Imagem do filme “Zona de Exclusão”, de Agnieska Holland – Foto: Agata Kubis

A primeira metade de Zona de Exclusão impressiona pela intensidade. Holland rodou o filme no primeiro semestre de 2023, quando a crise estava menos aguda, mas ainda em andamento, e seu senso de urgência é tão evidente que rapidamente envolve o espectador. Com a ajuda da fotografia de Tomasz Naumiuk e do bom trabalho do elenco principal e coadjuvante, a diretora faz com que mesmo aqueles que não acompanharam a crise no noticiário sintam-se inseridos no olho do furacão.

Mas o ritmo cai na segunda metade, quando o ativismo de Julia passa a ser o foco principal. Ao dedicar especial atenção a ela, uma personagem bastante convencional, o filme deixa os demais protagonistas (especialmente os refugiados) fora de cena por tempo demais. Quando os reencontramos, já não nos sentimos tão conectados a eles, nem tão imersos no caótico mosaico de experiências que o filme inicialmente construíra muito bem. 

Por trás dos múltiplos núcleos e personagens está uma clara preocupação da diretora em evitar generalizações. Entre os ativistas, há os que atuam dentro das regras impostas pelo governo e os que querem ajudar os refugiados a qualquer preço. Entre os guardas, há os que sentem prazer e os que sentem culpa ao cumprir as ordens que lhe foram dadas. E mesmo a passividade diante dos abusos do Estado contra os imigrantes não é retratada como exclusiva de um único campo político.

Imagem do filme “Zona de Exclusão”, de Agnieska Holland – Foto: Agata Kubis

Holland também mostra como a resposta polonesa (e europeia) à crise migratória está ligada a questões de raça, classe e origem. O epílogo de Zona de Exclusão lembra que, menos de um ano depois, o mesmo governo nacionalista abriu as portas da Polônia a milhões de refugiados ucranianos, tratados de forma radicalmente diferente.

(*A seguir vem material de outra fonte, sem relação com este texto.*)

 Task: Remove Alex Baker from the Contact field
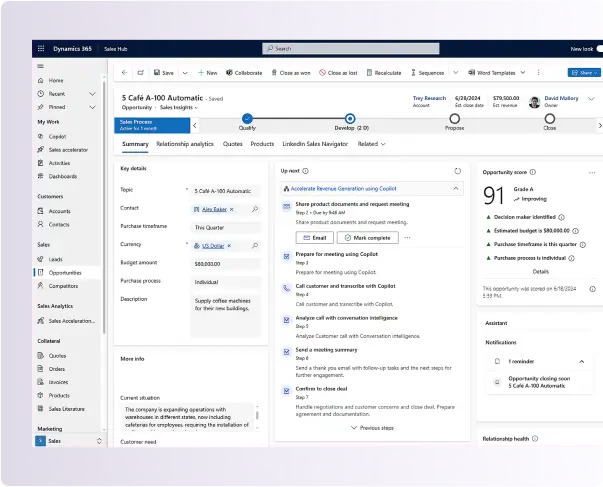point(233,208)
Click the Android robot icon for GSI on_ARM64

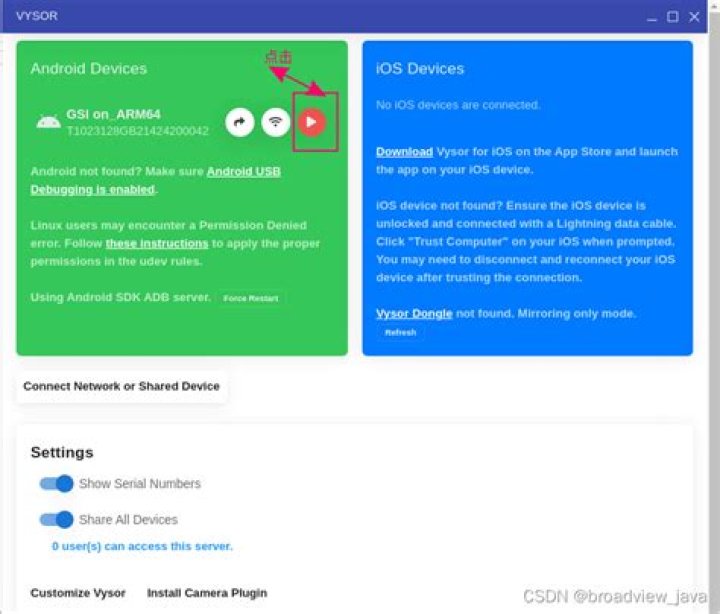[48, 122]
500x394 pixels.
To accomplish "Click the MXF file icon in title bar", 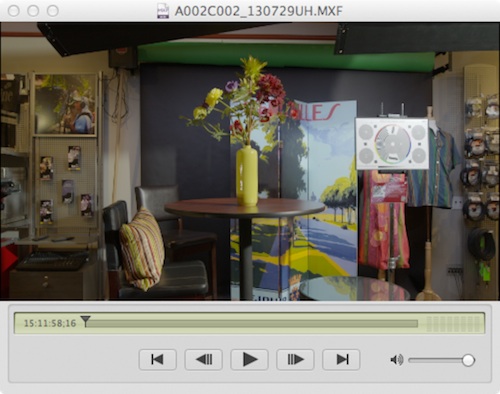I will coord(163,11).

As imagens da chegada desses imigrantes contrastam com as que o filme mostrara anteriormente – da mulher negra e grávida que os guardas atiram por cima do arame farpado ao homem que diz, num vídeo gravado por ativistas: “Meu único crime é ter o pior passaporte do mundo”. 

Zona de Exclusão estreou na Polônia apenas algumas semanas antes das eleições legislativas de outubro, nas quais o Lei e Justiça foi derrotado. O partido, que ainda ocupa a presidência, atacou o longa antes mesmo da primeira exibição em Veneza, quando o ministro da justiça, Zbigniew Ziobro, comparou a obra que não assistira a filmes de propaganda da Alemanha nazista que “mostravam os poloneses como bandidos e assassinos”.

Holland – que é neta de vítimas de Holocausto e filha de uma participante da Revolta de Varsóvia – tomou medidas legais contra o ministro, passou a andar com seguranças e não baixou o tom das críticas. A coragem e a energia da cineasta de 75 anos manifestam-se com grande força em Zona de Exclusão, um filme que, como outros de sua longa carreira, é irregular e imperfeito, mas também instigante.